Arrrggghhh ! C'est 5 000 km on the Road,
C'est 5 000 fois "Putain, c'est exceptionnel...."
C'est 5 000 photos
Non mais attends, tu l'as déjà faite celle-là, c'est ICI.
Ah ouais, mais non, ça n'a rien à voir, parce que l'Australie c'est
Beaucoup plus que 5 000 fois "Hey guys, how're you going ?"
Un arc-en-ciel parfait sur la route de Cap Jervis, qui enjambe la mer et les collines dans une lumière franche et tonique, pendant que Lou Reed s'envole dans "Such a Perfect Day"
Le petit-déjeuner au milieu des kangourous sur Kangaroo Island, île chamanique où les pierres parlent aux arbres qui répètent tout aux animaux qui dansent avec la lune
Malcolm, vissé depuis 80 balais sur la côte Est qui m'explique en bougonnant que si j'ai pas vu la côte Ouest, j'ai rien vu de la vraie Australie
Les nuages qui s'ouvrent comme la Mer Rouge à notre passage pour révéler les îles Withsundays et tout à coup, comme mille déesses émergeant des profondeurs de la terre, la Grande barrière de corail
L'urgence des surfeurs qui courent sur la plage, dans l'eau et sur leur planche pour se glisser dans les plis de la vie éternelle, car la mer ne meurt jamais
Bruce l'américain, au physique d'acteur américain dont on a oublié le nom, qui importe de la moutarde de Dijon depuis la plage de Mainly
La houle de la mer qui te brasse corps et âme, et l’estomac aussi
Les villes de nulle part, au milieu de nulle part, où la vie n'est pas moins la vie que n'importe où ailleurs
Les murals de Melbourne, comme des livres d'images avec lesquels on peut faire le tour du monde en faisant le tour de son quartier
Abir, l'allemand d'origine indienne qui vit à Londres, en parfaite cohérence avec son prénom qui signifie « mélange de parfums », et me confiai sa passion pour les films de Godard alors que je lui faisais part du choc que furent les films de Fassbinder. Et tandis que le bateau nous ramenait de Fraser Island, nous nous enthousiasmions pour le panthéisme australien tout en constatant que nous ne pouvions vivre qu'au cœur de la culture de la vieille Europe
La lagune aux pélicans, en forme de bec de pélican, que l'on traverse interminablement, en espérant secrètement que cela ne finisse jamais et effectivement cela ne finit jamais
Le sparkling wine chardonnay pinot noir, première cuvée, qui se boit comme de l'eau de source, avec l'esprit des Dieux en plus
S'asseoir sur le Tropique du Capricorne en pensant au Père Miller et au copain Garrigue, lui envoyer la photo et recevoir en retour celle de cézigue hilare en train de courir un 100 m dans le stade d'Olympie, se dire que depuis l'enfance, on n’a pas trop perdu le fil et qu'il en reste encore des tonnes de conneries sublimes qui nous attendent
Tous les jeunes français et françaises aux itinéraires singuliers, croisés au détour, qui ont en commun l'énergie, le désir, le pragmatisme et l'idéal
Les années 70 retrouvées sur la plage et dans les rues de Byron Bay, et un peu partout ailleurs aussi, pas seulement comme une mode vintage mais comme un temps qui s'enfuit moins vite
Les roches de fer de Dunk Island dont l'électricité tellurique demeure, à fleur d'eau, 360 millions d'années après leur expulsion des forges du volcan, ce qui permet de toucher et ressentir les vibrations du temps
25 jours sans odeur de tabac, où que l’on soit
Philip assis dans son rocking-chair lisant le journal au petit matin et me disant du haut de ses 90 balais : "J'ai une femme active, un chien, un chat et mes pilules pour la journée, je suis un homme heureux"

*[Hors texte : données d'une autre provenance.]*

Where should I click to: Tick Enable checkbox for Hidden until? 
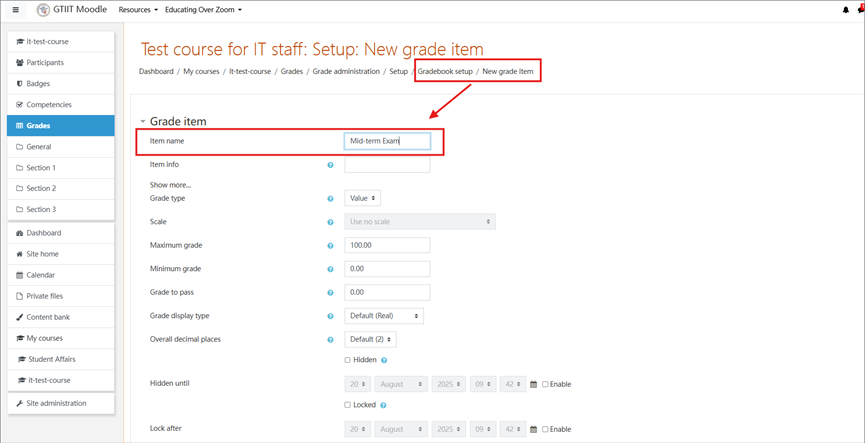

L'évidence que perdre le lien avec la nature est une mutilation définitive
Les pubs irlandais affichant fièrement que la bière est la preuve que Dieu a voulu que les hommes soient heureux
Les Polaroïds de Manon, la jeune picarde expatriée à Sydney qui a saisi avec finesse l'Australie et porte d'ailleurs joliment la finesse en bandoulière
Les retraités qui sortent la caravane à la première occasion, et à la dernière aussi, et qui sillonnent les routes et emplissent les caravane-parks.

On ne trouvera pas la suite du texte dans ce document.